Published: 09 February 2007
40% cut in Health Visitor Training Places
The government’s public health goals are being ‘seriously sabotaged’ by the 40% cut in the number of health visitors being trained in England this year.
New figures, obtained under the Freedom of Information Act, by Amicus/Community Practitioners’ and Health Visitors’ Association (CPHVA) revealed more than three-quarters of the Higher Education Establishments (HEIs) surveyed reported cuts in training places.
Ultimately 33 (76%) of the 43 HEIs contacted responded
The numbers of health visitors trained in 2005-6 was 554, but in 2006 -7, this had dropped to 329 – a 40% cut.
This was despite 798 potential students applying for places at the HEIs for 2006-7. The figures for school nurse training are also bleak.
The reasons for this decline are: strategic health authorities stopping commissioning the Specialist Community Public Health Nurse (SCPHN) courses and primary care trusts (PCTs) pleading poverty.

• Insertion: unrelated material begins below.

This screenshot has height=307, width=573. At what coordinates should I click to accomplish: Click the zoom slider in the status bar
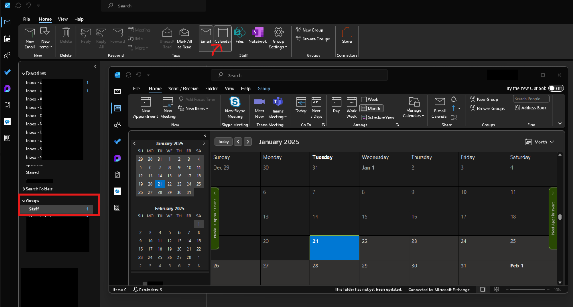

Karen Reay, Amicus/CPHVA director said:
“These dramatic cuts in health visitor training are seriously sabotaging the government’s public health programme which we have strongly supported.
Ministers can no longer act like Pontius Pilate and wash their hands of the crisis by saying that: ‘It is up to the PCTs how they spend their money’.
Ministers need to ensure that funds for health visitor and school nurse training are ‘ring fenced’ - it is that simple”.
School nurse places were down by 10%, with 175 trained in 2005-6 and 156 in 2006-7. A total of 218 potential students applied to the HEIs in 2006-7.
Four HEIs were unable to run courses for health visitors in 2006-7. Five did not run courses for school nurses.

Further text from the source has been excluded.